Zdaniem Chanosa, po wydarzeniach z 2022 roku system cryptos zmienia się nie do poznania. „Użytkownicy zrozumieli, że bez regulacji i podległości, do pewnego stopnia, pod władze finansowe, nie będzie bezpieczeństwa w świecie kryptowalut. Jeśli one mają się dalej rozwijać, to muszą stać się rynkiem regulowanym. Rok 2022 udowodnił, że kwitnie oszustwo na rynku kryptowalut” – uważa Chanos.
Słynny short-seller uważa, że kryptowaluty to była bańka internetowa na sterydach. „Nie sądzę jednak, żeby jej pęknięcie miało wpływ na cały rynek finansowy. Oczywiście, rynek kryptowalut jest już spory, ale jeszcze nie jest tak duży, aby zaraził tradycyjny rynek finansowy przy pomocy efektu zarażania” – stwierdził Chanos.
Kolejne bankructwo w świecie kryptowalut. Upadłość ogłosiła firma BlockFi
Bańka na Tesli pęka, jeszcze nie jesteśmy na dnie bessy
Chanos przyznaje, że generalnie w ostatnich latach nastał czas oszustw na rynku finansowym. „Nie jest problemem znaleźć te oszustwa. Wystarczy zobaczyć, kto pozyskuje duży kapitał, ale nie ma przekonującego modelu biznesowego i się nie rozwija. Przecież spółka, która nie zwiększa regularnie przychodów, mimo że pozyskała kapitał na rozwój, daje wyraźny sygnał, że co jest nie tak. Problemem nie jest więc znaleźć takie spółki, tylko wyczuć, kiedy powinno się je zacząć szortować, bo rynek potrafi dość długo pozostawać nieracjonalny” – stwierdza Chanos.
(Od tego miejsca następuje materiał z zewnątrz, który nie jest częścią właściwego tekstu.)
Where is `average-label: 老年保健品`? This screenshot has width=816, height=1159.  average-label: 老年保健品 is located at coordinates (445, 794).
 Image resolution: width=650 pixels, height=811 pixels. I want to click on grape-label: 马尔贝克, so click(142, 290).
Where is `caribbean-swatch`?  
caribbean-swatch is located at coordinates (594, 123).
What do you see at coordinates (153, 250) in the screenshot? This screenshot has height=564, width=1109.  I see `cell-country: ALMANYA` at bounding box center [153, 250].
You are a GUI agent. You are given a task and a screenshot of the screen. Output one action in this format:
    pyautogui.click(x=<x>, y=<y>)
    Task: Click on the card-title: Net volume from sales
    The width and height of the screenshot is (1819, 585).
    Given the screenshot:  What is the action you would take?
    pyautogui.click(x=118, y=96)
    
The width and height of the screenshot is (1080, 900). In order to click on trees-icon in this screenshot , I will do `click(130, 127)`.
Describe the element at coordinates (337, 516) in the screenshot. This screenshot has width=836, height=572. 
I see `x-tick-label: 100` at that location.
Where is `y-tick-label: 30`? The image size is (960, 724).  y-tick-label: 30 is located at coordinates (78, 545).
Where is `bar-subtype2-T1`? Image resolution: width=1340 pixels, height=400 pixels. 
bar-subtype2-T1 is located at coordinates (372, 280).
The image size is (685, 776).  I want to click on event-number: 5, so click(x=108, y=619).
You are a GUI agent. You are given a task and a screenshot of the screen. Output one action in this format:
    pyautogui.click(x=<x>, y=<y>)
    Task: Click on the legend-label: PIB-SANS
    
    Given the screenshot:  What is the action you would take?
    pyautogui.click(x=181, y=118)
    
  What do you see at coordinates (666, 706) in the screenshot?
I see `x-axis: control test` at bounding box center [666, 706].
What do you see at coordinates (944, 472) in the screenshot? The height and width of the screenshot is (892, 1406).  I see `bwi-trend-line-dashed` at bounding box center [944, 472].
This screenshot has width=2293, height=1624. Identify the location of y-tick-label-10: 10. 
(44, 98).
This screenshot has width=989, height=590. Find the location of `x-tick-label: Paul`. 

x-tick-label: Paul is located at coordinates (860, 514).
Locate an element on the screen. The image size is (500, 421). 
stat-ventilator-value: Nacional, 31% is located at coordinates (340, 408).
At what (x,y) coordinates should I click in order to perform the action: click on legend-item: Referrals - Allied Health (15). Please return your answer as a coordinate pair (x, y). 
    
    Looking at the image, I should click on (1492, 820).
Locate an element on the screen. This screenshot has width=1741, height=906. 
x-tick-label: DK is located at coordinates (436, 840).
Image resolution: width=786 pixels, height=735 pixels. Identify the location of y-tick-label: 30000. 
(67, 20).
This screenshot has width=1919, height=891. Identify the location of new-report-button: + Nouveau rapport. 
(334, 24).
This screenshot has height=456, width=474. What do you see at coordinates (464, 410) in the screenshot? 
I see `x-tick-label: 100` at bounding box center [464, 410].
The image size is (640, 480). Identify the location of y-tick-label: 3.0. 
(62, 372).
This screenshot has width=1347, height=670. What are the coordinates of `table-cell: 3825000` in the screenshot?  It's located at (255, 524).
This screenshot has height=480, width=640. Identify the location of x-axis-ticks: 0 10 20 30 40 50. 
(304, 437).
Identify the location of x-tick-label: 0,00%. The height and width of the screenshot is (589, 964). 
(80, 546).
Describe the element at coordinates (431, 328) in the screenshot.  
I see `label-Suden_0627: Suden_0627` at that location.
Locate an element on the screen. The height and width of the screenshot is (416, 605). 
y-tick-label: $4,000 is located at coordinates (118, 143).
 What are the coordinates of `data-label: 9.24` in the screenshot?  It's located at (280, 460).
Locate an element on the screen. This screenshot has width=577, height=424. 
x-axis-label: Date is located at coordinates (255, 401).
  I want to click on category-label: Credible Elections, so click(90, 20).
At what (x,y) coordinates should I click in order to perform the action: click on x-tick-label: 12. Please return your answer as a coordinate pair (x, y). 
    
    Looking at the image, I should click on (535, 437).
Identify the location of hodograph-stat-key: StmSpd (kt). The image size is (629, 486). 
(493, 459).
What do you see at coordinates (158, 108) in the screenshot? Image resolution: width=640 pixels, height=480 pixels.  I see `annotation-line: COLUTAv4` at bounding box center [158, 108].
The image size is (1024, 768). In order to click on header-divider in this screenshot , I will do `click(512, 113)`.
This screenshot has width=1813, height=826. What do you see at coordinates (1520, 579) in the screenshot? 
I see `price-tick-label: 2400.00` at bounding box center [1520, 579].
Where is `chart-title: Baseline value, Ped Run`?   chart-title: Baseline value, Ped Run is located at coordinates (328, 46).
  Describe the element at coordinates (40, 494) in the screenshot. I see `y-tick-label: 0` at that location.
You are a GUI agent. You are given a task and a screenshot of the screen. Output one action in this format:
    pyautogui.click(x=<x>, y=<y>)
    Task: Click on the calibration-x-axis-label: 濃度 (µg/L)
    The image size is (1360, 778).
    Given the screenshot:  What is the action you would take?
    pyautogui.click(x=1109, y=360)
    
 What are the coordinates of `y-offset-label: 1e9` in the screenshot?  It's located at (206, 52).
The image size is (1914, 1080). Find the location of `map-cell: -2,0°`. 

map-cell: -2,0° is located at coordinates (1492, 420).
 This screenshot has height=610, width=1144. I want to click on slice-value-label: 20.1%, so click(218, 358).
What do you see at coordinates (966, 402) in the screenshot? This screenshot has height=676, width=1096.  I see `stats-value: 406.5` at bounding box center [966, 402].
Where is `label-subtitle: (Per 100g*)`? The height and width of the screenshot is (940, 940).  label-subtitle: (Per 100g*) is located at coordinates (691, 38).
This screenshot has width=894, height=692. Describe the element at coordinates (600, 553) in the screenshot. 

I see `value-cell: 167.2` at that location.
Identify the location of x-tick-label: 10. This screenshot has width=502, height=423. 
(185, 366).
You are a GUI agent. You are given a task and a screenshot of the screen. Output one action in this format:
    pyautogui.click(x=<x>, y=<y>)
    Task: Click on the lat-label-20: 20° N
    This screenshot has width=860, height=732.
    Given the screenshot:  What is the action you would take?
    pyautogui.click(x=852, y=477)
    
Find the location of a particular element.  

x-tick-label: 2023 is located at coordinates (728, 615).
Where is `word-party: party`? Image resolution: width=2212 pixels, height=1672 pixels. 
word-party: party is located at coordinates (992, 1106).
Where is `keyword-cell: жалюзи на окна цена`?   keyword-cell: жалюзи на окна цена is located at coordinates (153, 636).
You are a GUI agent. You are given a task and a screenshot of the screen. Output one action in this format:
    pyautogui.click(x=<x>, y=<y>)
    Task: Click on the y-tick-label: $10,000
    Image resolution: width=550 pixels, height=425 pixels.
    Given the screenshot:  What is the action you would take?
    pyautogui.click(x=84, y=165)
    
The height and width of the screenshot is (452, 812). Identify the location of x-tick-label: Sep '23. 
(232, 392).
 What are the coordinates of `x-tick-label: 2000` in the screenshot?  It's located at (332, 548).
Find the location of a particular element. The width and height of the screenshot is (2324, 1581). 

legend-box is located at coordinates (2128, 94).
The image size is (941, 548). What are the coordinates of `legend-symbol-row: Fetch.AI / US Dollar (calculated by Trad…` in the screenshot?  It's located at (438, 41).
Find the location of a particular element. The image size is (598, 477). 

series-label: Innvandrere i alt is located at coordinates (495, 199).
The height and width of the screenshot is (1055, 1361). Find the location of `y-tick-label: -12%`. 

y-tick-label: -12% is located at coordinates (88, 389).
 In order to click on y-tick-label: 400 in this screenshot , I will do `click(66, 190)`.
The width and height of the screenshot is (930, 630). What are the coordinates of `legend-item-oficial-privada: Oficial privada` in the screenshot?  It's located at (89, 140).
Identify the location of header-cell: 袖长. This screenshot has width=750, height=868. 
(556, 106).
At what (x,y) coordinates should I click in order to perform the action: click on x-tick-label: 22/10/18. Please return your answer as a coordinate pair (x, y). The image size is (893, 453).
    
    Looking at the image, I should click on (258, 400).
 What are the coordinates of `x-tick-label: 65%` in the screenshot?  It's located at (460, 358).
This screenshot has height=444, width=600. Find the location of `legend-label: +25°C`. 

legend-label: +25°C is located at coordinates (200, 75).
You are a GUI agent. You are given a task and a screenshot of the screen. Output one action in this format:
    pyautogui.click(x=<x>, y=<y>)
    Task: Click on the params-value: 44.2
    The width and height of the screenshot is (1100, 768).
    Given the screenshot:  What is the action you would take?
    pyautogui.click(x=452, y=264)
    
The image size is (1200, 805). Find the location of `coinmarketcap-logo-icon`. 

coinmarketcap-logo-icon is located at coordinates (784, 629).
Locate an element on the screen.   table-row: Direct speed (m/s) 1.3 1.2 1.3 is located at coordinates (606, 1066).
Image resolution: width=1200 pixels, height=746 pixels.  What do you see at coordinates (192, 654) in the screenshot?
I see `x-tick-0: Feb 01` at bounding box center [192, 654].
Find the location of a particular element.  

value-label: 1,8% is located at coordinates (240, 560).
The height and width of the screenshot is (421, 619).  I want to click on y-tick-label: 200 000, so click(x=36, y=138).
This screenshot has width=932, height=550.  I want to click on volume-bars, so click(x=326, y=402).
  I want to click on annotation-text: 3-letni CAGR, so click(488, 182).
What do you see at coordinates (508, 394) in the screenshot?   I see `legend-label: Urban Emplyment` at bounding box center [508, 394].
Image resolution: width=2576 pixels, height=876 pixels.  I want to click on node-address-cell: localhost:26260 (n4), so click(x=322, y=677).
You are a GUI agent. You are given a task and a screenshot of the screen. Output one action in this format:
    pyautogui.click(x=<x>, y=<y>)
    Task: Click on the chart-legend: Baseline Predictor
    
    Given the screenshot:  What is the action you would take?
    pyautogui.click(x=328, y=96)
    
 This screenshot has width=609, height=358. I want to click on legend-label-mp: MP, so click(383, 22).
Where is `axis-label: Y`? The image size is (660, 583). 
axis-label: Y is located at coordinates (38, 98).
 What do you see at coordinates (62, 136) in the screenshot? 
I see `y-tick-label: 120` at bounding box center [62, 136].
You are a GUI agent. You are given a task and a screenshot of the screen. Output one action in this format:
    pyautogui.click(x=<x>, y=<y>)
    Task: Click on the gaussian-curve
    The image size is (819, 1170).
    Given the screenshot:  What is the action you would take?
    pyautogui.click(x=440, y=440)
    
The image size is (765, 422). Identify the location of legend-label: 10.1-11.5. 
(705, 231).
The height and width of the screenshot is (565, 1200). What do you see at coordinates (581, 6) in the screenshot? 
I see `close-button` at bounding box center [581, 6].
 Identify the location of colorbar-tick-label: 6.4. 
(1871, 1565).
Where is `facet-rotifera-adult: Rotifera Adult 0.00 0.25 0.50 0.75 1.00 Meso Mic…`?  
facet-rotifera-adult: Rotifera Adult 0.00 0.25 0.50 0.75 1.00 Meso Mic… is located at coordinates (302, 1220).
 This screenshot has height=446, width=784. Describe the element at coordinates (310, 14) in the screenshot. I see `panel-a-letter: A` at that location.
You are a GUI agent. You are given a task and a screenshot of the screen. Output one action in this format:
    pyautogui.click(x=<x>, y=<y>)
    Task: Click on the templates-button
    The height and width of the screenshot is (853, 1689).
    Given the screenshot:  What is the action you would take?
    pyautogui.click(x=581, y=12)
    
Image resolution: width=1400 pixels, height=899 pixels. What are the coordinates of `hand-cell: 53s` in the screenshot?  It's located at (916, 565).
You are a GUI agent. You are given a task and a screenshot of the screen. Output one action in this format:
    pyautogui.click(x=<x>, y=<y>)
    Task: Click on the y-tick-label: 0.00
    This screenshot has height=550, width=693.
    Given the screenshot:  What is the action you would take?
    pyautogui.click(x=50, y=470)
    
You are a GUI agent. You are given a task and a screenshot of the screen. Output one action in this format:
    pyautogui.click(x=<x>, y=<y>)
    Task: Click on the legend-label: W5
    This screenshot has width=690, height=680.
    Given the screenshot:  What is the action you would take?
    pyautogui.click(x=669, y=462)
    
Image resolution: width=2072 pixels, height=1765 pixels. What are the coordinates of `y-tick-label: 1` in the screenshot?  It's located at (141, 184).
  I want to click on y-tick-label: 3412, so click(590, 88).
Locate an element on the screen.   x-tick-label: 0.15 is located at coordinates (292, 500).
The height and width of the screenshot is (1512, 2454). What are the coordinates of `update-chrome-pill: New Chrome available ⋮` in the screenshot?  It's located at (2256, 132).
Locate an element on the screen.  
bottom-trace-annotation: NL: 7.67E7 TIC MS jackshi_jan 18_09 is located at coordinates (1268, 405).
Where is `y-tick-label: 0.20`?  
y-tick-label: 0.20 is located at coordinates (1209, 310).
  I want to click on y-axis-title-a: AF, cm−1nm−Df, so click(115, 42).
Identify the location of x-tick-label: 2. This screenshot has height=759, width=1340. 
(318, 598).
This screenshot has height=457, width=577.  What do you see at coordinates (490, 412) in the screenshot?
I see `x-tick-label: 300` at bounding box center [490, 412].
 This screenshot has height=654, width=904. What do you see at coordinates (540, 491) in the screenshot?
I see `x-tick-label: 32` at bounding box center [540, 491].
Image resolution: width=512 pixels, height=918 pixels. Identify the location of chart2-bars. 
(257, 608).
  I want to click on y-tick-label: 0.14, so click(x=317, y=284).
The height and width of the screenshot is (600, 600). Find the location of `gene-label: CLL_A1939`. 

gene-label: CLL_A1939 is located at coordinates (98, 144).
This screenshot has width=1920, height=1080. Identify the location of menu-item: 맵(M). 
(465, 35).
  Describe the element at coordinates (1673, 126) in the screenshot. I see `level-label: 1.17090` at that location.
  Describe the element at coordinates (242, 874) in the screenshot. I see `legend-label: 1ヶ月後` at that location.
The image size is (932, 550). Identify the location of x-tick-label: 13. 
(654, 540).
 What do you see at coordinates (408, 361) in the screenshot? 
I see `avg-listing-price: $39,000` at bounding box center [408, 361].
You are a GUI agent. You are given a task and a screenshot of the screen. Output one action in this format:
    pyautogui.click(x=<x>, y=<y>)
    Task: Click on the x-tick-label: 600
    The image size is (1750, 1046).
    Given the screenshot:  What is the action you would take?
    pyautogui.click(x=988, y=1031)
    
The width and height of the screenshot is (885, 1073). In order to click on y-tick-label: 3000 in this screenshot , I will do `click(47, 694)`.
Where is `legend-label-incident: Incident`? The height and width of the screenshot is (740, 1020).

Słynny short-seller wypowiedział się na temat Tesli. „Jej wycena od szczytu spadła już o około -60%. Tesla robi bardzo drogie, luksusowe auta elektryczne. Ma oczywiście wysoką marżę, o wiele wyższą od konkurentów. Jednak nie sądzę, aby to było do utrzymania. Tymczasem konkurencja będzie coraz mocniej napierać. Za 10 lat większość nowo sprzedawanych aut to będą EV, ale nie sądzę, żeby gros z nich miał znaczek Tesli na masce. Stawiam tezę, że w najbliższych latach ludzie stracą więcej na akcjach Tesli, niż na nich do tej pory zarobili” – stwierdził Chanos.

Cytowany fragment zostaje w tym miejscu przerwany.